The incident, when fans invaded the pitch in Port Said after home team al-Masry beat Cairo giants al-Ahli, was Egypt’s worst soccer disaster and Prime Minister Kamal al-Ganzouri sacked the EFA board.

It was also the incident with the highest number of victims in Egypt since an uprising brought down the government of Hosni Mubarak early last year.

Most of the deaths were among people trampled in the crush of the panicking crowd. Demonstrators who staged anti-government protests after the incident blamed the country’s military authorities.

“FIFA’s number one objective is to protect football, protect the association and naturally ensure these situations are not repeated,” Blatter said.

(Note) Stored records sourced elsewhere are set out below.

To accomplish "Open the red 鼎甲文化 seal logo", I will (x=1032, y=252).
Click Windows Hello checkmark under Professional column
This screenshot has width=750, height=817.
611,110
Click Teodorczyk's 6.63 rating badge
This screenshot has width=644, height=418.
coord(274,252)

“But we also need a police (force) or army because in football we don’t have the power to intervene directly.”

The Conmebol congress attended by Blatter decided to modify its statutes to reduce the intervention of regional governments in football affairs.

Its president, Paraguayan Nicolas Leoz, recalled the case in 2008 when FIFA suspended Peru from all football after the Peruvian government declared the re-election of the country’s football federation president Manuel Burga illegal because of allegations of corruption.

“We have had problems in some South American countries because some governments have become involved in issues that are exclusively for the sporting authorities. The new statute follows clear FIFA laws on this matter,” Leoz said.

Blatter also said he was confident Brazil would be ready on time to stage the 2014 World cup finals.

“One matter we have (pending) is to obtain all the guarantees from the political authorities. We still lack some guarantees but at the end of March we will have everything and I’m sure Brazil will organise a great World Cup,” he said.